AL occurred in 12.3% of patients (N = 317). Mean adjusted inpatient cost was 108% higher (p < 0.001) for patients with AL versus no AL (€14,711; 95% CI: 12,113; 17,866 versus €7,089; 95% CI: 6,623; 7,587). Key cost contributors were ward stay, disposables, operating room, and hospital consultations. Mean losses (reimbursement minus costs) were €2,041/patient with AL. AL extended mean length of stay by 9 days and increased odds of reoperation and ICU stay (all p < 0.001).
Patients with AL place considerable economic and resource burden on healthcare systems and hospital reimbursement rates do not cover treatment costs.
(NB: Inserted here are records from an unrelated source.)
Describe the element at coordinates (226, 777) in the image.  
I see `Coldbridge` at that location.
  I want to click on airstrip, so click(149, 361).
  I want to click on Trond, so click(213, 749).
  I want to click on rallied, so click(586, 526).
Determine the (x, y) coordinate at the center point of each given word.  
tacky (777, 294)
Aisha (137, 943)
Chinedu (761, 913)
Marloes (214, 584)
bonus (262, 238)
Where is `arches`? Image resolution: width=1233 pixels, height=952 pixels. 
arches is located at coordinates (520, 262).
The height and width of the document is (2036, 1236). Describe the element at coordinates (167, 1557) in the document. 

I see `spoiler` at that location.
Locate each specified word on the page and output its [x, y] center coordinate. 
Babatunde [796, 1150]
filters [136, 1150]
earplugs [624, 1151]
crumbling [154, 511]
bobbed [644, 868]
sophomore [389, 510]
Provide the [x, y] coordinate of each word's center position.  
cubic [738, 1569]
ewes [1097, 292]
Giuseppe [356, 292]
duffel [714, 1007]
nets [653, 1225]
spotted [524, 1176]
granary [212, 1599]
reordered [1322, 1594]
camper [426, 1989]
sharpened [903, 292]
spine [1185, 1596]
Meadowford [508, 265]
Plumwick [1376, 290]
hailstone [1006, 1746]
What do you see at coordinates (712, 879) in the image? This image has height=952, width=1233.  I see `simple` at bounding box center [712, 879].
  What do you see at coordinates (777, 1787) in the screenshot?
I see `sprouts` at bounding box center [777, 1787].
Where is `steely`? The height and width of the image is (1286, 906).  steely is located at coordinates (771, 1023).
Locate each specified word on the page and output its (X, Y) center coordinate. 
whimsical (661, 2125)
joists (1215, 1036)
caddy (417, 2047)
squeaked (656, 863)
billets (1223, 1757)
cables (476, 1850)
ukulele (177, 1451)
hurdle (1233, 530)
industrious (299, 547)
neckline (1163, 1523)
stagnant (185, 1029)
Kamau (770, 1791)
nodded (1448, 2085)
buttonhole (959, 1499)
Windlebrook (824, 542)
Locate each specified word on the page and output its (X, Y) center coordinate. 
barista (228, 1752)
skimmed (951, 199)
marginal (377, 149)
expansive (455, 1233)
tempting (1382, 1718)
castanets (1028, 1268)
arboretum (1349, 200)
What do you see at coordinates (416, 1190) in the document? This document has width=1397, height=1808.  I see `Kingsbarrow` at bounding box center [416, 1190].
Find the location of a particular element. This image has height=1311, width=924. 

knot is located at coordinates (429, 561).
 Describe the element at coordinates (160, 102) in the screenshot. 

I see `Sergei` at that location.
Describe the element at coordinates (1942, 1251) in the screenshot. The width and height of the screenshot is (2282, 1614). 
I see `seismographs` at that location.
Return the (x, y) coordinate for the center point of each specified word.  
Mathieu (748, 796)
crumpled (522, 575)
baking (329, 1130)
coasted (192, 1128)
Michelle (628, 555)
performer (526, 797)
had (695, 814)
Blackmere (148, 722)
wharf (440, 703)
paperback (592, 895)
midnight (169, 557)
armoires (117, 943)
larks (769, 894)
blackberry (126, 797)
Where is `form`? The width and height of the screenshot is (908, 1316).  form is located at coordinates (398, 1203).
This study highlights an unmet need for novel techniques to reduce the burden of AL.
吻合口漏(AL)是结直肠手术的一种严重并发症。我们旨在量化意大利一家单一中心与AL相关的住院费用及主要成本构成因素。
回顾性分析2015年1月至2016年12月期间接受结直肠吻合手术的成年患者的电子记录。通过临床体征和/或影像学检查结果和/或术中发现来确定发生AL的患者。可用数据包括患者、临床和手术特征、医疗资源利用情况以及住院费用。使用多变量模型对潜在混杂因素进行调整。
12.3%的患者(N = 317)发生了AL。发生AL的患者与未发生AL的患者相比,调整后的平均住院费用高出108%(p < 0.001)(14,711欧元;95%可信区间:12,113;17,866欧元 vs 7,089欧元;95%可信区间:6,623;7,587欧元)。主要成本构成因素是病房住院时间、一次性用品、手术室和医院会诊。AL患者的平均损失(报销减去成本)为每位患者2,041欧元。AL使平均住院时间延长了9天,并增加了再次手术和入住重症监护病房的几率(所有p < 0.001)。
发生AL的患者给医疗系统带来了相当大的经济和资源负担,且医院报销率无法覆盖治疗成本。本研究凸显了对降低AL负担的新技术的未满足需求。